Chemoenzymatic Synthesis of Neoglycopeptides Using Endo β- N -acetylglucosaminidase from Mucor hiemalis

Endo- β -N-acetylglucosaminidase is an enzyme that hydrolytically cleaves the N,N´ -diacetylchitobiose moiety of the asparagines N-linked oligosaccharide of various glycoproteins and releases intact oligosaccharides. This enzyme is a unique endoglycosidase that leaves one N-acetyl-d-glucosamine (GlcNAc) residue on the protein moiety. Several microbial endo- β -N-acetylglucosaminidases show the transglycosylation activity. Endo- β -N-acetylglucosaminidases of Arthrobacter protophormiae (Endo-A) and of mucor hiemalis (Endo-M) also show the transglycosylation activity.

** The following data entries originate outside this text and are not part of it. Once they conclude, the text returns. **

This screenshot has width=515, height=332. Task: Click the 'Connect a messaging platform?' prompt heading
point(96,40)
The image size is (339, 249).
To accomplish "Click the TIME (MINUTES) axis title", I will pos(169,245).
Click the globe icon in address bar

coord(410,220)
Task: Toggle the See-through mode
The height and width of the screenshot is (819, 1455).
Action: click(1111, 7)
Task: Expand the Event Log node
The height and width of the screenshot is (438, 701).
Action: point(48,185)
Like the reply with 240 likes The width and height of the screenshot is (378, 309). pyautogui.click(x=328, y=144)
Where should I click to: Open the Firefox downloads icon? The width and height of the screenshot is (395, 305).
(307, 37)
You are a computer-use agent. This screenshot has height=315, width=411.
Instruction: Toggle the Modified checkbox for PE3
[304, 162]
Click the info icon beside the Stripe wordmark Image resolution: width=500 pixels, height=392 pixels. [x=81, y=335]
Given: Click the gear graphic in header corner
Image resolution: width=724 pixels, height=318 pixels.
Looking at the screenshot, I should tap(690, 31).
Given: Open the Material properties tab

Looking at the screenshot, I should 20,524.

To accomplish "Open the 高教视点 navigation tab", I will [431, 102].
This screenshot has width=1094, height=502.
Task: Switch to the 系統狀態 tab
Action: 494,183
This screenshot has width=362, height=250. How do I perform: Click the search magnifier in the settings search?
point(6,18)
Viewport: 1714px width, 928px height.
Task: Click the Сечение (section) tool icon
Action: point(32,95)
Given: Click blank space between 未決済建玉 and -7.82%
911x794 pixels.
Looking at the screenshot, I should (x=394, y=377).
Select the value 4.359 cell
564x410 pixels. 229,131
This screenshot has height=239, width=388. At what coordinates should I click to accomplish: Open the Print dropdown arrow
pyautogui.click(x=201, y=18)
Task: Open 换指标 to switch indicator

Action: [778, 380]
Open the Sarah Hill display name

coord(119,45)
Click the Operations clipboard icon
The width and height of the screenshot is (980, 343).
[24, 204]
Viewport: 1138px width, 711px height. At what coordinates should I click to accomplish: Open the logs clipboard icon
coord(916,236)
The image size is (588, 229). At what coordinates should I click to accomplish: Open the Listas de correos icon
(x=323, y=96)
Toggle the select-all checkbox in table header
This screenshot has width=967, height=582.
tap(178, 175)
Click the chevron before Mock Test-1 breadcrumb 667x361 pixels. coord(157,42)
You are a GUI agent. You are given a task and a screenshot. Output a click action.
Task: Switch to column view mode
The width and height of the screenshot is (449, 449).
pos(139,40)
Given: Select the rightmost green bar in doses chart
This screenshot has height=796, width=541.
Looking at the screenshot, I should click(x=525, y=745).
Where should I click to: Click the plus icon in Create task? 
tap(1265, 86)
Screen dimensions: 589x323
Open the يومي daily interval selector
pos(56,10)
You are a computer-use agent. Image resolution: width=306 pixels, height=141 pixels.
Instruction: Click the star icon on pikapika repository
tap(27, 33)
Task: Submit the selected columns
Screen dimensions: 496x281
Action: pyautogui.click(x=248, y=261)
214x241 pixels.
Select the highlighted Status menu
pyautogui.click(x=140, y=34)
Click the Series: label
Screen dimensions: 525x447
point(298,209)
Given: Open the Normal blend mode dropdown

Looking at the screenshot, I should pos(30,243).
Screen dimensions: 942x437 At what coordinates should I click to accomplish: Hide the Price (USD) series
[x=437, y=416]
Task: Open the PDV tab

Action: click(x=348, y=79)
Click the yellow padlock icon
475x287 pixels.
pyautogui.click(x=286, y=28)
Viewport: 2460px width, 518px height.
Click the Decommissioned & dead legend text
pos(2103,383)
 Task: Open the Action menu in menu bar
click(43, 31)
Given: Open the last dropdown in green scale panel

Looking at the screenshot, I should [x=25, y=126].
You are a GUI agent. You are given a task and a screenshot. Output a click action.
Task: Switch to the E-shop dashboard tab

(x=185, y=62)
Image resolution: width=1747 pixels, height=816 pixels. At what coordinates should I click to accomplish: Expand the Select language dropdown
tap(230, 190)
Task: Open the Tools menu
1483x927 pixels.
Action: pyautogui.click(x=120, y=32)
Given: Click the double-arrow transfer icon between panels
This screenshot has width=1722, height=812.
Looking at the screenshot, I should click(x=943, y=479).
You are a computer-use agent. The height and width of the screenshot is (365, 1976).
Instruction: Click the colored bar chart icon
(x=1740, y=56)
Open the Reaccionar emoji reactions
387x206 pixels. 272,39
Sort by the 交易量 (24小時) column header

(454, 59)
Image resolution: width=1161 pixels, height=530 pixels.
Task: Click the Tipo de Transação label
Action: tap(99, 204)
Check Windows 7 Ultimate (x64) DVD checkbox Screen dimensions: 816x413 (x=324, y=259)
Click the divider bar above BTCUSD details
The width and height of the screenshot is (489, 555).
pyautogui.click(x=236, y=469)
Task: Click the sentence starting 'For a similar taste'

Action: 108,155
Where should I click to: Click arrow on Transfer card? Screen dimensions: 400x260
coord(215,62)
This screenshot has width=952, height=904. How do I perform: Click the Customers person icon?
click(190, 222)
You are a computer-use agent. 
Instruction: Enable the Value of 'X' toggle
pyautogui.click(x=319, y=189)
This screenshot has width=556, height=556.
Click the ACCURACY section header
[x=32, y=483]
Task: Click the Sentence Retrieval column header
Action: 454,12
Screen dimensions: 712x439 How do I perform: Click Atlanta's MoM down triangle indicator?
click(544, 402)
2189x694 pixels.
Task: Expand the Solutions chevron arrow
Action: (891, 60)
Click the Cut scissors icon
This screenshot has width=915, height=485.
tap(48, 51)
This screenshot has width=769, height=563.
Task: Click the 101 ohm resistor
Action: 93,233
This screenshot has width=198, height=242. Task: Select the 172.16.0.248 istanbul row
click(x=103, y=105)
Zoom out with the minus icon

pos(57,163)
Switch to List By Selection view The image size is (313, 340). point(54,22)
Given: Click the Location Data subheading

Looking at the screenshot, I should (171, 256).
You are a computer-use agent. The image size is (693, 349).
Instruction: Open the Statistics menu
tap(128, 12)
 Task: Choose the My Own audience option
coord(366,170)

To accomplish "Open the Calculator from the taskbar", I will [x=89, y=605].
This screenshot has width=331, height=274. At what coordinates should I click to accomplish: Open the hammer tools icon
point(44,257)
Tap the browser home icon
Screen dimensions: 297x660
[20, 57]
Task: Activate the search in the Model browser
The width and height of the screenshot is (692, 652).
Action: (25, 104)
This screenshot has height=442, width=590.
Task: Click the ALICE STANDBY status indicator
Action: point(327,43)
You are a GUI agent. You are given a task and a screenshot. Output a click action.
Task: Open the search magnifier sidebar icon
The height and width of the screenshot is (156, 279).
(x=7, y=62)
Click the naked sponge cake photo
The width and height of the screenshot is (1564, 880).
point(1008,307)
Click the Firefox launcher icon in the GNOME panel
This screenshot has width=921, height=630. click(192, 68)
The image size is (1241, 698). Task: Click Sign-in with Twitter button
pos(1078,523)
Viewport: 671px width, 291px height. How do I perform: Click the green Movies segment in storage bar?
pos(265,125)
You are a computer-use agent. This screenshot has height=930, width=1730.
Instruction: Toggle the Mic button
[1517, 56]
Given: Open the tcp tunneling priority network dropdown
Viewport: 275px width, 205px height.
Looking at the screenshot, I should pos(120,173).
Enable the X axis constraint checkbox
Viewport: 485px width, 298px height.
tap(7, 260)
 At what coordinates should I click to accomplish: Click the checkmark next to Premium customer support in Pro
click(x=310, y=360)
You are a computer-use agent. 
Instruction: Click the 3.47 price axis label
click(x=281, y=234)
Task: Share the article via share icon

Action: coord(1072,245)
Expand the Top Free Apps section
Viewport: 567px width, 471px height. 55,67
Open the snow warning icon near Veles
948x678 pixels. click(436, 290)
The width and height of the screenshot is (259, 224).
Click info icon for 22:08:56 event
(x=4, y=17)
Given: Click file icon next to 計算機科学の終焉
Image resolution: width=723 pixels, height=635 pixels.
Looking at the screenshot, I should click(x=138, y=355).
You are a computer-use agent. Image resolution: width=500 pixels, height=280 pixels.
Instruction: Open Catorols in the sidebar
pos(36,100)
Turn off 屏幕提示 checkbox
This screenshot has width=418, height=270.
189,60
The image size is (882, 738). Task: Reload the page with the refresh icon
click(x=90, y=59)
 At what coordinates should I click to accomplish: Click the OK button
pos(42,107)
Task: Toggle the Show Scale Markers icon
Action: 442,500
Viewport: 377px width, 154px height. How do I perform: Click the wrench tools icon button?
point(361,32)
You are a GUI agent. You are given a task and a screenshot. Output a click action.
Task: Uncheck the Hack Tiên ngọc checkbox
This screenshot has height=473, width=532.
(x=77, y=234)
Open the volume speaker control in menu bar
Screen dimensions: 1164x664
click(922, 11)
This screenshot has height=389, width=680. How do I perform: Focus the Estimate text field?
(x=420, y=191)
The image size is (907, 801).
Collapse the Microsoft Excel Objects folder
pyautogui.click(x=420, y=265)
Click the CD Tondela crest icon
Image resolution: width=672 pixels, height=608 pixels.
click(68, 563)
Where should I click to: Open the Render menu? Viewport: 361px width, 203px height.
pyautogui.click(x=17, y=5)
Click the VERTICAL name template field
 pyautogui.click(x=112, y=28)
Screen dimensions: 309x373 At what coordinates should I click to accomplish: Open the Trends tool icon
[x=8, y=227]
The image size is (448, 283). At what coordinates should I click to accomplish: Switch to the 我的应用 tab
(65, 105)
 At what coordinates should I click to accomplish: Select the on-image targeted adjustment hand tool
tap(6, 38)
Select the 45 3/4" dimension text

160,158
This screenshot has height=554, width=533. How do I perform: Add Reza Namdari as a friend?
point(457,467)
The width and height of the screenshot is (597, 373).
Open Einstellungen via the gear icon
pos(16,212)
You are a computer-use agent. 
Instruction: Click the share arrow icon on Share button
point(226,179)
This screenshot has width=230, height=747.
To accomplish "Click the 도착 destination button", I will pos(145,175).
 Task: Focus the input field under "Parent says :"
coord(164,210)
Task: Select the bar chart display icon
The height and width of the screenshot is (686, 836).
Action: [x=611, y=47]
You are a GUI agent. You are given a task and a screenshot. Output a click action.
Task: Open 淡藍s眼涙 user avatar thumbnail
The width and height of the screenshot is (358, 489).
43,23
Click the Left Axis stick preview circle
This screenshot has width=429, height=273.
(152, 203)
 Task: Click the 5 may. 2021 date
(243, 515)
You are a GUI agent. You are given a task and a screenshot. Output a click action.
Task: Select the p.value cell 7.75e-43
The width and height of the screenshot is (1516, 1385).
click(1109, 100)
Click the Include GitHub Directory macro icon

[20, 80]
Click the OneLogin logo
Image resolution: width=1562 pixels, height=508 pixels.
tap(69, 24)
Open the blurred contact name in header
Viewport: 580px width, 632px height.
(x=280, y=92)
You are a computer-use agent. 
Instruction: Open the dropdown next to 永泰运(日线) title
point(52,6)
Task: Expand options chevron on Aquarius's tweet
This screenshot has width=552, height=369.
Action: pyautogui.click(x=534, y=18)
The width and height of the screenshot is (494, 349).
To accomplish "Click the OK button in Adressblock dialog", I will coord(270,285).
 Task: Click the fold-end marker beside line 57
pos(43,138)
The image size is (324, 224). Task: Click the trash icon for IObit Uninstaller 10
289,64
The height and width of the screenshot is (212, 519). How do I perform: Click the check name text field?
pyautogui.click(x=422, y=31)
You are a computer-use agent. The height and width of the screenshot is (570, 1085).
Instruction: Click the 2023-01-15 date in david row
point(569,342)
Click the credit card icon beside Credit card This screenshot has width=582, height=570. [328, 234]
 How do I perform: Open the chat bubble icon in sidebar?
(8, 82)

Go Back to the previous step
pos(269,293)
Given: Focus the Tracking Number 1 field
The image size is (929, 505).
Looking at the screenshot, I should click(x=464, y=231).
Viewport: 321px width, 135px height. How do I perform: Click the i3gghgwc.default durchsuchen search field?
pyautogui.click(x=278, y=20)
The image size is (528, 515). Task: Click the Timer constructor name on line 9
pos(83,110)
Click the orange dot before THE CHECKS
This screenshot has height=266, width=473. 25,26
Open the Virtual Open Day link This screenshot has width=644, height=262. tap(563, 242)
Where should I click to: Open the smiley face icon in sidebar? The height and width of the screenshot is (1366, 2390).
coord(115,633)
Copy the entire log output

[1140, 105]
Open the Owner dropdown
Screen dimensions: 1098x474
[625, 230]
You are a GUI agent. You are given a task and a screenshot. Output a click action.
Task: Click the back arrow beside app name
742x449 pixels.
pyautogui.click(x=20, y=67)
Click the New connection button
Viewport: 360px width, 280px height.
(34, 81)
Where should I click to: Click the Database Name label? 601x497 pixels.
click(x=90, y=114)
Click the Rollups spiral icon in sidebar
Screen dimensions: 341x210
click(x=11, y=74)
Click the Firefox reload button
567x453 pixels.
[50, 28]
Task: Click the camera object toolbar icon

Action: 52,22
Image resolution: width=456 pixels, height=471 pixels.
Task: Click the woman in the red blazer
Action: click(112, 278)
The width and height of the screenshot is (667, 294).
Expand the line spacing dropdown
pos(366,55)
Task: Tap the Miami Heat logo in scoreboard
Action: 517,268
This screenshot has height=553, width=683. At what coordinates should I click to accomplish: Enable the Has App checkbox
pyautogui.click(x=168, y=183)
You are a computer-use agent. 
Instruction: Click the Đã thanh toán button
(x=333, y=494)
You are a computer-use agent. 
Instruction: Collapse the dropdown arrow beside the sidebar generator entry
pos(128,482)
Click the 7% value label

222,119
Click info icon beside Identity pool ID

Endo-A acts on a high mannose-type oligosaccharide, whereas Endo-M acts on complex-type, high mannose-type, and hybrid-type oligosaccharides and can transfer the oligosaccharides from glycopeptides to suitable acceptors with a GlcNAc residue during hydrolysis of the glycopeptides. This chapter focuses on a chemoenzymatic synthetic method for a glycopeptides combined with the chemical synthesis of a peptide containing GlcNAc as a glycosylation tag and the transglycosylation catalyzed by Endo-M.